Altera_Forum · ‎12-08-2013

Say we define two __local memory A[1024] and B[1024] in the kernel function and the data-flow is DDR--> A --> B -->DDR, my question is that do they combine their read/write ports to generate common local memory system or preserve the individual read/write ports? I am sure that the common local memory system will greatly degrade the performance, even worse when many __local variables are defined.

According to the kernel log: " .. kernel number of local memory banks : 1 1 1 1 1 1 1 ", Does it mean 7 banks exist in my design?

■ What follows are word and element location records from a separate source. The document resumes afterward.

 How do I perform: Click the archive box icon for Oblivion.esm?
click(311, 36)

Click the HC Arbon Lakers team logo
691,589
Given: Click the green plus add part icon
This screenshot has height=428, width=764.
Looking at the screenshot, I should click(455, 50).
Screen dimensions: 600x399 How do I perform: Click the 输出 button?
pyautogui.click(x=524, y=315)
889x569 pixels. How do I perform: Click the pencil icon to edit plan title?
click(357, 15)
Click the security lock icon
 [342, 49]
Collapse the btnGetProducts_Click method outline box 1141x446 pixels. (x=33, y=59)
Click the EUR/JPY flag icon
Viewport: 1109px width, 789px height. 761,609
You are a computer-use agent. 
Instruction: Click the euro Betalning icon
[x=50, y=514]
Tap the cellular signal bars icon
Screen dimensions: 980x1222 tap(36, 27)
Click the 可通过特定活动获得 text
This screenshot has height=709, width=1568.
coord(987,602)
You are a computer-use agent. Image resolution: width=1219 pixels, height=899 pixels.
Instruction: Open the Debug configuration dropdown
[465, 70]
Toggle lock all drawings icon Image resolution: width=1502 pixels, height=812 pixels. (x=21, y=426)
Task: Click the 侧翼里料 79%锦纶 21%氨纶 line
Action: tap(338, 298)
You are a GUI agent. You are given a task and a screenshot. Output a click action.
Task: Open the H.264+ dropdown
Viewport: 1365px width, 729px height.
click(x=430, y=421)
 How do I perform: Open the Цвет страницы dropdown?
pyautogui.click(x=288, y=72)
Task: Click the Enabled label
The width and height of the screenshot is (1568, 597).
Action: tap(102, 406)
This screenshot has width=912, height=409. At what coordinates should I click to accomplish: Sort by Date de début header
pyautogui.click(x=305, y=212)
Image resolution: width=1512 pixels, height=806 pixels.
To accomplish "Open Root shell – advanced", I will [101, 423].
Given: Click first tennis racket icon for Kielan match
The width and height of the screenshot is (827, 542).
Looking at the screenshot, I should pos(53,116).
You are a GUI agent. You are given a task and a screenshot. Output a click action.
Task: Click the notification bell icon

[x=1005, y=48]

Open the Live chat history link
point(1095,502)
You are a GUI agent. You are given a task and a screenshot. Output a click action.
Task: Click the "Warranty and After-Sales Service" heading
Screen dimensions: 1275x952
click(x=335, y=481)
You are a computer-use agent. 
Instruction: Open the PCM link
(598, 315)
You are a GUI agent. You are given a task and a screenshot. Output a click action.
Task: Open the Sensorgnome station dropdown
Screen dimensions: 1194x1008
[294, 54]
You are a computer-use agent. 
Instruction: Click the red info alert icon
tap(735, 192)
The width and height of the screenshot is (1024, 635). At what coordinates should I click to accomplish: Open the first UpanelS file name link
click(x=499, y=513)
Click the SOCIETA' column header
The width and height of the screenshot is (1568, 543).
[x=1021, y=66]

The memory utilization is much more than the __local memory defined in the OpenCL code, do the delay operations (with wider datapath, e.g. 32) require a lot of Block RAMs when the OpenCL code has relatively complex logic? BTY, I have roughly read the *.v generated by the AOC, and a lot of FIFO (with *.IMPL = "ram") are generated for delay operations. Does it mean we should avoid complex logic by generating multiple kernels?

Altera_Forum · ‎12-13-2013

There are a lot of answers to that question because it depends on the kernel. In general I have these recommendations:

1) Use the __restrict keyword any time it's safe to do so (i.e. when you don't need to worry about pointers aliasing the same data)

2) Make sure you don't use the same pointer to dereference multiple memory spaces (i.e. in this case don't have a pointer that has to access both A and B, use multiple pointers instead)

3) Use __private temporary storage when possible

I can't really comment on whether it makes sense for the algorithm to be split into multiple kernels. In general I try to keep everything combined into a single kernel since it's normally more effiicient to have a single pipeline than a bunch of independent pipelines in terms of performance and area.

Altera_Forum · ‎12-18-2013

Nice recommendations. I do not think that keeping everthing combined into a single kernel is a good idea, since the resource requirement increases exponentially and the clock frequency drops quickly while the control logic is complex.

Altera_Forum · ‎12-18-2013

It depends on the kernel(s) really. Sometimes what you said is indeed true other times it's not. Again these are just general rules of thumb based on what I've seen across many designs.